The demonstrated activities of the IL-28 and IL-29 cytokine family provide methods for treating specific viral infections, for example, liver specific viral infections. The activity of IL-28 and IL-29 also demonstrate that these cytokines provide methods for treating immunocompromised patients. The methods for these and other uses should be apparent to those skilled in the art from the teachings herein.

DESCRIPTION OF THE INVENTION Definitions

In the description that follows, a number of terms are used extensively. The following definitions are provided to facilitate understanding of the invention.

Unless otherwise specified, “a,” “an,” “the,” and “at least one” are used interchangeably and mean one or more than one.

The term “affinity tag” is used herein to denote a polypeptide segment that can be attached to a second polypeptide to provide for purification or detection of the second polypeptide or provide sites for attachment of the second polypeptide to a substrate. In principal, any peptide or protein for which an antibody or other specific binding agent is available can be used as an affinity tag. Affinity tags include a poly-histidine tract, protein A (Nilsson et al., EMBO J. 4:1075, 1985; Nilsson et al., Methods Enzymol. 198:3, 1991), glutathione S transferase (Smith and Johnson, Gene 67:31, 1988), Glu-Glu affinity tag (Grussenmeyer et al., Proc. Natl. Acad. Sci. USA 82:7952-4, 1985), substance P, Flag™ peptide (Hopp et al., Biotechnology 6:1204-10, 1988), streptavidin binding peptide, or other antigenic epitope or binding domain. See, in general, Ford et al., Protein Expression and Purification 2: 95-107, 1991. DNAs encoding affinity tags are available from commercial suppliers (e.g., Pharmacia Biotech, Piscataway, N.J.).

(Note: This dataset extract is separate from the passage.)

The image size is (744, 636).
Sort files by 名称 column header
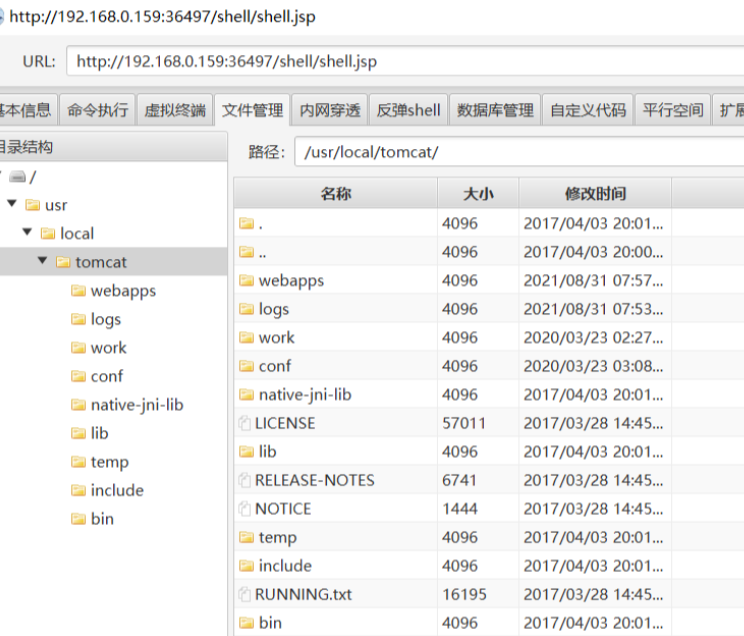pos(336,194)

The term “allelic variant” is used herein to denote any of two or more alternative forms of a gene occupying the same chromosomal locus. Allelic variation arises naturally through mutation, and may result in phenotypic polymorphism within populations. Gene mutations can be silent (no change in the encoded polypeptide) or may encode polypeptides having altered amino acid sequence. The term allelic variant is also used herein to denote a protein encoded by an allelic variant of a gene.

The terms “amino-terminal” and “carboxyl-terminal” are used herein to denote positions within polypeptides. Where the context allows, these terms are used with reference to a particular sequence or portion of a polypeptide to denote proximity or relative position. For example, a certain sequence positioned carboxyl-terminal to a reference sequence within a polypeptide is located proximal to the carboxyl terminus of the reference sequence, but is not necessarily at the carboxyl terminus of the complete polypeptide.

The term “complement/anti-complement pair” denotes non-identical moieties that form a non-covalently associated, stable pair under appropriate conditions. For instance, biotin and avidin (or streptavidin) are prototypical members of a complement/anti-complement pair. Other exemplary complement/anti-complement pairs include receptor/ligand pairs, antibody/antigen (or hapten or epitope) pairs, sense/antisense polynucleotide pairs, and the like. Where subsequent dissociation of the complement/anti-complement pair is desirable, the complement/anti-complement pair preferably has a binding affinity of <109 M−1.

The term “degenerate nucleotide sequence” denotes a sequence of nucleotides that includes one or more degenerate codons (as compared to a reference polynucleotide molecule that encodes a polypeptide). Degenerate codons contain different triplets of nucleotides, but encode the same amino acid residue (i.e., GAU and GAC triplets each encode Asp).